You most certainly need treatment for pernicious anaemia and the treatment is B12 injections. Again, for LIFE.
Medics will often say that blood results are 'normal' when they are not. B12 levels bumping along at the bottom of the scale are not good enough. This is why it is important to get a copy of your blood results so that you can see what they actually are.
Any serum B12 level lower that 500ug/L can produce neurological symptoms and, ultimately, neurological damage, which over time may become irreversible. Your B12 levels need to be at lease 1000 (some say over 1500) to keep you well and allow your body to heal.
There are guidelines for the treatment of PA and vitamin B12 deficiency that it would be very useful for you to read. I don't have time to include all the links here but if you click on my username it will take you to my profile page. Go to the first post I wrote and you will see the replies, advice, information and links to guidelines that I was sent. Look, in particular, for BNF, NEQUAS, NICE and BMJ guidelines. @fbirder has also produced a summary document that contains a summary of all the current guidelines. You could also look at the replies I have written to others about problems with getting B12 treatment - they will show you that you are not alone and give you more information about B12 deficiency, serum B12 levels, the problems with getting treatment from medics etc. Also search for information from @fbirder, @gambit62, @polaris, @clivealive and @sleepybunny (a few members who I can think of 'off-hand' - all are very knowledgable and it is always useful to read anything they have written.

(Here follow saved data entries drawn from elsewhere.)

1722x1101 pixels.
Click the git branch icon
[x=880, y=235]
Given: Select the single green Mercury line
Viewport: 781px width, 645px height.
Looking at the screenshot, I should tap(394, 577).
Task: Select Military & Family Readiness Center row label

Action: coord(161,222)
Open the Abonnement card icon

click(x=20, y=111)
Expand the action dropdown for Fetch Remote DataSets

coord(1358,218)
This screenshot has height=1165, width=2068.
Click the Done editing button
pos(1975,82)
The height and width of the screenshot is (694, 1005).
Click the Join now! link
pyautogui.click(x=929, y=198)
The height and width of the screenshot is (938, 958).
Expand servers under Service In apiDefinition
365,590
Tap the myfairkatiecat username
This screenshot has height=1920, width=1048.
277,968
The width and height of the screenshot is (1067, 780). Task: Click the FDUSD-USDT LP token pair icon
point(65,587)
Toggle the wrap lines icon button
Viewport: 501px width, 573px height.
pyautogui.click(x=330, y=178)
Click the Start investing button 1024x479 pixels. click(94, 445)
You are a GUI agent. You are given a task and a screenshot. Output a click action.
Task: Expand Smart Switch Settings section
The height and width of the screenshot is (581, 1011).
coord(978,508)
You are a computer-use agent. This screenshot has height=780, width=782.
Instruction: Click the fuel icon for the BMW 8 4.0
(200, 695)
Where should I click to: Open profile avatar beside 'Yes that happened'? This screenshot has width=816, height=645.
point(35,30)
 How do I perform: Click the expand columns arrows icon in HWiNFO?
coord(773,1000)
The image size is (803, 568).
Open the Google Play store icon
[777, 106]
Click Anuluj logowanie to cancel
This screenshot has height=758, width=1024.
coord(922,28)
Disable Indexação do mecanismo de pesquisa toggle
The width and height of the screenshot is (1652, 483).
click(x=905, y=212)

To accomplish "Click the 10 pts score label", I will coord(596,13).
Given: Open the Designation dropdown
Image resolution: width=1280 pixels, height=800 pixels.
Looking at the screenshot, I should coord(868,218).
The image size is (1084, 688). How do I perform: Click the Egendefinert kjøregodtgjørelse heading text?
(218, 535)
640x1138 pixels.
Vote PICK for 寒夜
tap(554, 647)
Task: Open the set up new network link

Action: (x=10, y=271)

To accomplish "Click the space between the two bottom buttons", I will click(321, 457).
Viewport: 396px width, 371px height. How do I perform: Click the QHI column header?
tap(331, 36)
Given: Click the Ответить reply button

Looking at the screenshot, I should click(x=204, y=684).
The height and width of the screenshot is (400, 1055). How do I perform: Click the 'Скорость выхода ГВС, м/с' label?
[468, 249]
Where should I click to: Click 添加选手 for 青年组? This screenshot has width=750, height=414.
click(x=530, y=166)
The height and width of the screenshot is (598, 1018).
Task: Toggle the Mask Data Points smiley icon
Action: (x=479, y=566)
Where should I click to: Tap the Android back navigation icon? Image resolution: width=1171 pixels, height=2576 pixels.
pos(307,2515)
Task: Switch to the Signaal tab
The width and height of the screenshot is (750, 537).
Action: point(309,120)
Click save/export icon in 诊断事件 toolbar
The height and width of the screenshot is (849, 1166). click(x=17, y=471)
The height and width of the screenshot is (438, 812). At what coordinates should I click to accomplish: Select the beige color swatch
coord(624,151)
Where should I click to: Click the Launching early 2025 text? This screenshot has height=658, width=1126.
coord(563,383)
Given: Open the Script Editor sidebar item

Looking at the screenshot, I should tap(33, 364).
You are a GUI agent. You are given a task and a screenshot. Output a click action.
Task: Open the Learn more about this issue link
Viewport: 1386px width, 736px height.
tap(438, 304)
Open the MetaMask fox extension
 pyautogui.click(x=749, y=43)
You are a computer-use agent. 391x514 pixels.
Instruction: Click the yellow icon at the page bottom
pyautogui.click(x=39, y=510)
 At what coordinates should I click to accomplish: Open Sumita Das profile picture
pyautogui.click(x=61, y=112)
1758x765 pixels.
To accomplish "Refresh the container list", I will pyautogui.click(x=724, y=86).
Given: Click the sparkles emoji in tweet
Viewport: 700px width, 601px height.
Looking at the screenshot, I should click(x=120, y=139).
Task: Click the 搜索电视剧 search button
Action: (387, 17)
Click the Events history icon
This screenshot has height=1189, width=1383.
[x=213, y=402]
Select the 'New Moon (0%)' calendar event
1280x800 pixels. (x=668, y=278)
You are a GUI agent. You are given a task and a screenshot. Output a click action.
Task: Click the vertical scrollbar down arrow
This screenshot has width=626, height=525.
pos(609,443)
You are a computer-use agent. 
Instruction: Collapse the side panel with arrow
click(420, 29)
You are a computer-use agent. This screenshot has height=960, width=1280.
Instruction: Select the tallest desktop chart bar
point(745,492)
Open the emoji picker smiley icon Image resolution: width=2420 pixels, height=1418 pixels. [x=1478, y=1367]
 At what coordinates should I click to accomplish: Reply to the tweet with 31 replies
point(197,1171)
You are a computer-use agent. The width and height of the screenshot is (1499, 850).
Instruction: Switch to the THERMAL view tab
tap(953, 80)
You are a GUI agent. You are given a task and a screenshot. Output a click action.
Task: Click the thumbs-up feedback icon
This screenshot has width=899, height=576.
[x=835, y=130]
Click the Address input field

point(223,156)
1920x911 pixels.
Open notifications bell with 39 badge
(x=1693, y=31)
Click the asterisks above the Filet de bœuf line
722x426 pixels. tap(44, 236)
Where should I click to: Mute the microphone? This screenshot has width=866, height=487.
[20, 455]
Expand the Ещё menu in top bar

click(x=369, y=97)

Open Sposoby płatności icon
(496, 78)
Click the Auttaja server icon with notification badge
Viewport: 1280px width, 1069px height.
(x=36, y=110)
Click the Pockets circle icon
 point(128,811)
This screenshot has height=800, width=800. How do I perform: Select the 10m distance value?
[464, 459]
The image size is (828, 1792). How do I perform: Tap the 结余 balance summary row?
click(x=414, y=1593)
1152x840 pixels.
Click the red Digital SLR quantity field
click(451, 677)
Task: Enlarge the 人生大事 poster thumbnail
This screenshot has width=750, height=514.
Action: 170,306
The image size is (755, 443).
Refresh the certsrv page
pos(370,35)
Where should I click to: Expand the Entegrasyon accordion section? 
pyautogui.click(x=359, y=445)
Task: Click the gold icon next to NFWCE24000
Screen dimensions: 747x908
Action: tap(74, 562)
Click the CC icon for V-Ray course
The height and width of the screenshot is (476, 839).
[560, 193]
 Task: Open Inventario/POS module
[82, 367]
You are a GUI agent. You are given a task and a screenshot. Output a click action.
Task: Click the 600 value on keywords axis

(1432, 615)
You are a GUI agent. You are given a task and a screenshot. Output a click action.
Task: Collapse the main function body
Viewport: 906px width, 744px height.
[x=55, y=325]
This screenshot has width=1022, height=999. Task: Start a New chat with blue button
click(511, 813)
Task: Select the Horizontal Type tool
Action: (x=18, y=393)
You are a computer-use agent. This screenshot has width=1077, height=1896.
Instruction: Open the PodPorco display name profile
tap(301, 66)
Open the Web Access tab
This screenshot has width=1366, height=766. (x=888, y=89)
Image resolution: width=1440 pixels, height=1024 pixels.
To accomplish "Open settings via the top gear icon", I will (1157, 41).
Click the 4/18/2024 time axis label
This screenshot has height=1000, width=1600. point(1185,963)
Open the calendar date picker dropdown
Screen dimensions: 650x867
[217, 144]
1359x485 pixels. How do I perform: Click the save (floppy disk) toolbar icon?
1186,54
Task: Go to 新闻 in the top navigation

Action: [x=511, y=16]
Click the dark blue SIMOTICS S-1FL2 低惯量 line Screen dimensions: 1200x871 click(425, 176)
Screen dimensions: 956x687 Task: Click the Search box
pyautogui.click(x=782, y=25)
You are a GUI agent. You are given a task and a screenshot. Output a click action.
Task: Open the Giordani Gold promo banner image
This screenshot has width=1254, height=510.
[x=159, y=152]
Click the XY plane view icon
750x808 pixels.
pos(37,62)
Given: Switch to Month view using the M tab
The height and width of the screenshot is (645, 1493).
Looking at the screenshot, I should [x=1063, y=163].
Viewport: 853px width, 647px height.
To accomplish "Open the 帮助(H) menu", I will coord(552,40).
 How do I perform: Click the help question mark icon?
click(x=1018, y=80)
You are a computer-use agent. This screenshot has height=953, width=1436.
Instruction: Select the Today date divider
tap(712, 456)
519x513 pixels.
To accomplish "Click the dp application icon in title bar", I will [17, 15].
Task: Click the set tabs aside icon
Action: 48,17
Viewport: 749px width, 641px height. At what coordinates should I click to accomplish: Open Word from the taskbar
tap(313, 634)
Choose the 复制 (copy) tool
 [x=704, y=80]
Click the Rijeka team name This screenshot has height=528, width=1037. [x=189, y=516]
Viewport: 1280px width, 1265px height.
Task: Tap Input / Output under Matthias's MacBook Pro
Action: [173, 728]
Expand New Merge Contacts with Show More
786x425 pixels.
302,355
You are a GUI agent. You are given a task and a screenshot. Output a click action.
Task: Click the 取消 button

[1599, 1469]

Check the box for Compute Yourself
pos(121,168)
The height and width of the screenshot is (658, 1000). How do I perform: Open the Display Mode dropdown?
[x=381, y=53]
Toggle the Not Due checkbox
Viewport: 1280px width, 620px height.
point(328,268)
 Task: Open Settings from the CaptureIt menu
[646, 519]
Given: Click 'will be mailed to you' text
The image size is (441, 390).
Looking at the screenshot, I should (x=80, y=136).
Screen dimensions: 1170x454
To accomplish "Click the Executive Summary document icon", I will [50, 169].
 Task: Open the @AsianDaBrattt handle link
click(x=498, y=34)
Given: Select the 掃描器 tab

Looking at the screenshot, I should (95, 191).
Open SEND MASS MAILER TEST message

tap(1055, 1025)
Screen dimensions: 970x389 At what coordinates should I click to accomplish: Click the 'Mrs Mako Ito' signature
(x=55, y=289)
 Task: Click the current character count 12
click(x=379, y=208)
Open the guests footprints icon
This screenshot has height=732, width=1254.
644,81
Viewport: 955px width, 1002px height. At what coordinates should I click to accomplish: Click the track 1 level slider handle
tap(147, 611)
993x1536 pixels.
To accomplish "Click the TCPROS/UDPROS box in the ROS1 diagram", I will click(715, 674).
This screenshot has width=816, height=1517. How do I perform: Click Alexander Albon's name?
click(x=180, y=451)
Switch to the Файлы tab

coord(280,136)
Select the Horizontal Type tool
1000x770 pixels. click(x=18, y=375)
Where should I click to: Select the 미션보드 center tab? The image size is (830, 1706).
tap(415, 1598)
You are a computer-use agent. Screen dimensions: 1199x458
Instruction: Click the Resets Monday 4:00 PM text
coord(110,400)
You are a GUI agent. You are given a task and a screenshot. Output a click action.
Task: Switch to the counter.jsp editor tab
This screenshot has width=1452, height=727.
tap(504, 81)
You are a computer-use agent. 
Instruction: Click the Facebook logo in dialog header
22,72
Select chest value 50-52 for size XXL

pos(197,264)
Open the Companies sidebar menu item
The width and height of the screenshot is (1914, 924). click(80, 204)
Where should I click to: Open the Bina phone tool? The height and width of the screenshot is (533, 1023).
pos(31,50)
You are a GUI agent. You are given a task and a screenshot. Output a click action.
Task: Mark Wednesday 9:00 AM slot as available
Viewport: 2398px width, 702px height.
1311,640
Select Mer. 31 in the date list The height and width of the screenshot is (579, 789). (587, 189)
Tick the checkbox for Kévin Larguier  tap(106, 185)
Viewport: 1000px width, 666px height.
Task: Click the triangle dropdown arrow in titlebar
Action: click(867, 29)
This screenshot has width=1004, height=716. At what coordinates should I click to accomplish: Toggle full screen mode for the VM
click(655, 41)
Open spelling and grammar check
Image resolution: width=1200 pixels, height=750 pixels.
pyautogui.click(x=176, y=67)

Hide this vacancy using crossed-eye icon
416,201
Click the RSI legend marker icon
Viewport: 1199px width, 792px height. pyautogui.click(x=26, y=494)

You may have to be very persuasive to get treatment from your GP and as you read through posts here, you will realise that most people here have to battle very hard to get appropriate treatment. You may also be surprised at the level of hostility you might meet.
People here have found that the best way to deal with this is to become knowledgable about their own condition. Many print out guidelines and take them along to the surgery in order to try and educate their GP's - and get treatment! This might be a good way for your to start to approach your own situation.
Also - two very good books that are well worth reading are 'What You Need to Know About Pernicious Anaemia & B12 Deficiency by Martynn Hooper and 'Could it Be B12 An Epedemic of Misdiagnosises by Sally Pa holly and Jeffery J Stewart. Many member have also bought these for their GP's in an attempt to get them to educate theirselves!
B12 deficiency and PA are very complex things and a first you'll feel overload with information and 'stuff' that may sound like a foreign language.
Please don't despair - it does sink in overtime and you are not alone in this. People in is forum will always reply if you post with information updates and ask anything that you don't understand.
It's always a good idea to make a new post for anything new - older posts tend to get missed once they are way down the page. This will enable more people to see what you write and try to help you.
And it would really be a very good idea to get those Serum B12 results from your GP and put them in a new post so that people can comment. It's very difficult to offer the best advice if some of the 'facts' are missing.
Finally, I'm so sorry that you're having such horrible symptoms and struggling to get treatment.
Please write a new post, with updates, to let us know how you are getting on.
I sincerely hope that all goes well, you get some treatment, and start to feel much better very soon.
I'm so glad we have lovely caring people on this site. The internet is truly wonderful!!
Couldn't agree more Gb57. I have had so much help and it's made a real difference to me. Don't know where I would be now if I hadn't discovered this wonderful place. And my wonderful 'stranger friends'.
Take care 😀
Thank you for the information and will do what you suggest.